Niente furti. Pedalo notando quante bici sono parcheggiate legate a ridosso di alberi, pali e recinzioni in legno. Un piccolo “disordine” presto spiegato: non esistono rastrelliere e quindi diventa d’obbligo assicurare in questo modo le due ruote. A meno che a Villa Rosa, località che vive di turismo, anche i ladri siano in vacanza. «Guardi», mi conferma Marta all’ombra nell’edicola vicino all’Hotel Galf, «l’altro giorno anch’io ho lasciato la bici fuori di casa tutta la notte. Furti qui per ora non ci sono stati, solo l’altro giorno hanno rubato una borsa sotto un ombrellone».
Il ponte di legno sul fiume Vibrata (oasi di protezione della caccia) mi spinge in discesa verso Alba Adriatica, cittadina che vive di turismo e che tiene ai suoi “clienti”. La pista si snoda accanto al marciapiede e poi sfila lungo la pineta che è una bellezza percorrerla. Una bella vigilessa (in servizio guardacaso anche lei sui pedali) mi spiega bene che la “pista” è una prerogativa richiesta dai turisti, un vincolo determinante per la scelta delle vacanze: «Qui arrivano molte famiglie con figli piccoli che chiedono espressamente delle possibilità di fare jogging e andare in bici. E Alba, che altrimenti avrebbe solo mare e spiaggia, non poteva che andare in questa direzione».
L’ex sindaco. Bisogna risalire agli anni ’70 per scoprire come Alba sia riuscita ad arrivare a presentare un’offerta così completa di vacanze-benessere. Si racconta che fu l’ex sindaco Lino Fracassi a prendere personalmente una ruspa e a tracciare, con la collaborazione della Forestale , il percorso della futura pista. Fu un’idea geniale, in chiave prospettica, di cui oggi Alba gode i benefici.

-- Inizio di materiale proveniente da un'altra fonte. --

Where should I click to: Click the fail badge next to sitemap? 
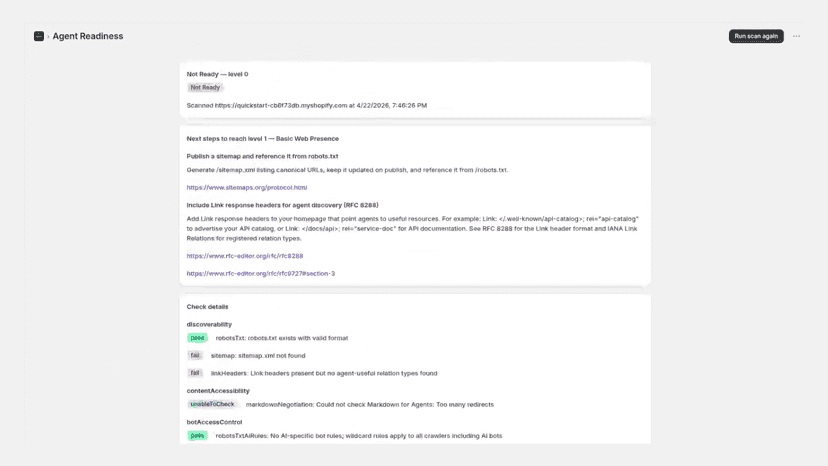195,356
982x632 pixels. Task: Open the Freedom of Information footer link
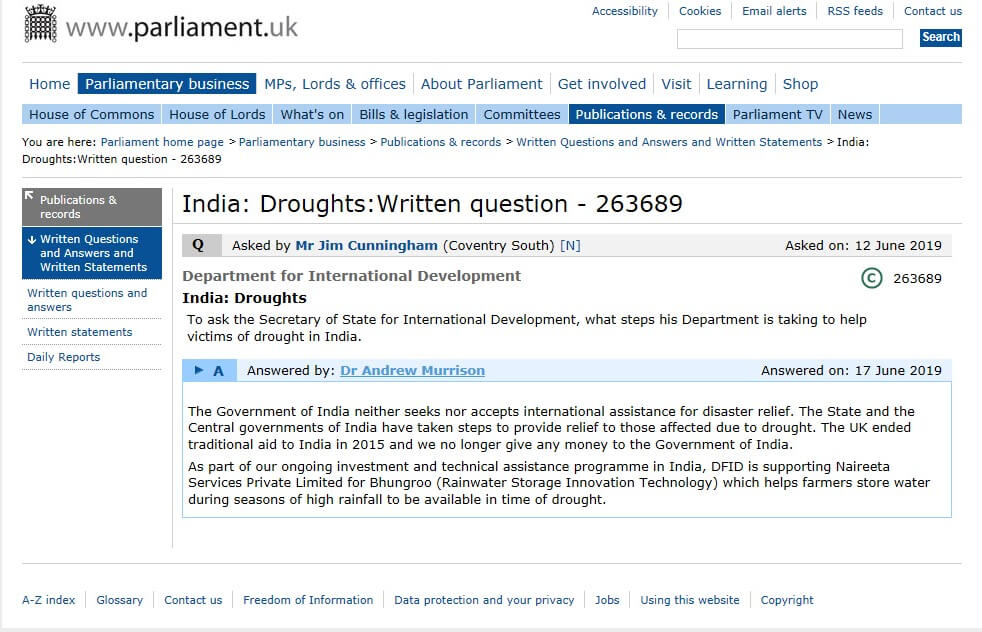(308, 600)
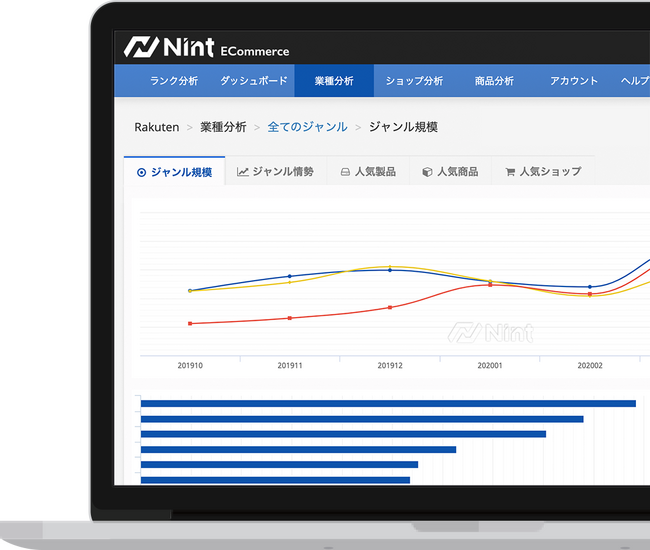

Anche Tortoreto convive da tempo con le biciclette, ma qui l”impatto” si vede di meno. Tortoreto è più grande e la strada riservata alle due ruote passa sull’asfalto grigio del marciapiede fra l’odore delle tamerici. Immagino, quando la sera c’è molto più movimento, quanti “incidenti” e incomprensioni possono avvenire. Il fondo cambia, al posto del triste asfalto arrivano i “mattoncini” del percorso che scorre tra spiaggia e villaggi turistici attorno al Salinello. Un percorso facile, almeno d’estate abbastanza curato ( mancano i cestini) che mi porta a Giulianova. L’ingresso è notevole: pineta e addetti alle pulizia della pista al lavoro. Ma mano a mano che entro in città, il piacere di andare in bici si affievolisce.

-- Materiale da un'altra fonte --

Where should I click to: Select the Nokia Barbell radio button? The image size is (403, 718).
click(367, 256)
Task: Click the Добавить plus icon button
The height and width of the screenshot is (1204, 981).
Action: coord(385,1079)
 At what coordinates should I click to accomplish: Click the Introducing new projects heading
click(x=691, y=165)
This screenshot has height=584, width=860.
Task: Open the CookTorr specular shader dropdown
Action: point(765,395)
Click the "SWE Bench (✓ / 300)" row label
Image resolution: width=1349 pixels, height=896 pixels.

Dove vado? La pista svanisce, è sul marciapiede, l’asfalto è scivoloso, occorre fare attenzione ai pedoni e poi, arrivato al porto, devo fermarmi: la pista scompare. Riprende? E dove? Mi sorge il dubbio che continui nell’area portuale, quando vedo che altre bici imboccano lungomare Spalato facendosi largo nel traffico. Le seguo confidando sul fatto che la pista riprenda più in là . Avevo ragione, anche se il nuovo tracciato che va verso Cologna è piuttosto stretto e pericoloso.
La frana. Scopro anche che il percorso s’interrompe al fiume Tordino, area ex depuratore, perché dopo la frana di tre anni fa (causata da una piena) non è stato più ripristinato. «Era bello, dava la possibilità di vivere il fiume», ricorda un ispettore in vacanza (e in bici). Sono costretto a tornare indietro e a svoltare a sinistra sul marciapiede per poter riprendere il ponte ciclabile di legno che conduce a Cologna.
Il passaggio ricavato tra stabilimenti balneari e villaggi-camping fa da prologo a una tappa senza pista ciclabile. Strada, sì, ma non riservata. Con tutti i rischi che conseguono.
Stop a Cologna. Un cartello indica che sono a 37 km da Pescara. Anche il lungomare di Cologna s’interrompe contro un cartello . “Area demaniale” c’è scritto. Che faccio? Via Degli Acquaviva mi offre la possibilità di andare verso la ferrovia ma anche qui la successiva strada sterrata si ferma davanti a un canneto che precede l’area del Borsacchio. Potrei caricarmi la bici sulle spalle, ma la mia Augustea è pesante. No. Decido di ripiegare, affronto il traffico e i 3-4 km della Statale 16 che mi separano da Roseto.
Marciapiede stretto. Ho trascorso a Roseto la mia infanzia e la parte nord, malgrado le nuove costruzioni, è rimasta come la ricordo: uno stretto marciapiede dove devono convivere pedoni e bici. Diventa tutto più facile quando arrivo sul bel lungomare, il percorso però si complica di nuovo a sud. Come a Cologna, non esiste le pista ciclabile. Devo alzarmi sui pedali per avere la meglio del tratto sterrato e sassi dietro al porto turistico Vallonchini. Ci sono anche due randagi che mi fissano. Intorno c’è cattivo odore. Una serie di microdiscariche mi accompagna di nuovo verso la Statale 16 che affronto a malincuore e con fatica.
L’Oasi delle bici. Meno male che arriva Scerne di Pineto e l’indicazione dell’avvio della Ciclovia Adriatica mi conforta. C’è qualcosa da rivedere, ma qui la pista (2 km circa), vedendo anche il numero di ciclisti che la percorrono, funziona. Ecco una vera ciclovia , ecco l’Abruzzo turistico delle due ruote. E che bello incrociare donne e bambini a passeggio. E’ il rumore dei treni che mi dice che sono arrivato all’ingresso di Pineto, un’altra oasi dei cicloturisti. Con un valore aggiunto: la natura “viva” che offre la costa del Cerrano – che dà il nome alla premiata Riserva naturale – dominata dall’imponente Torre. Devo fare attenzione attenzione a non rimanere insabbiato, per il resto la mia Augustea sembra sorridere nonostante l’età.
Peccato che a Silvi il “sogno” s’infrange. La bella pista svanisce a vantaggio delle case costruite nel tempo direttamente sul mare.
Ponti scempio. Mi preparo all’ultimo sforzo: i ponti del Piomba e sul Saline. Sono di nuovo ingolfato nel traffico della Statale: le ennesime occasioni mancate dell’Abruzzo. Pescara è vicina. La tappa è quasi conclusa. Manca Montesilvano che con la bici , bene o male, si è attrezzata lungo la riviera.
In piazza Mediterraneo,alla fontana di Cascella, arrivo dopo una bella passeggiata di 8 ore e mezza. Si può fare, ma c’è ancora tanto da migliorare.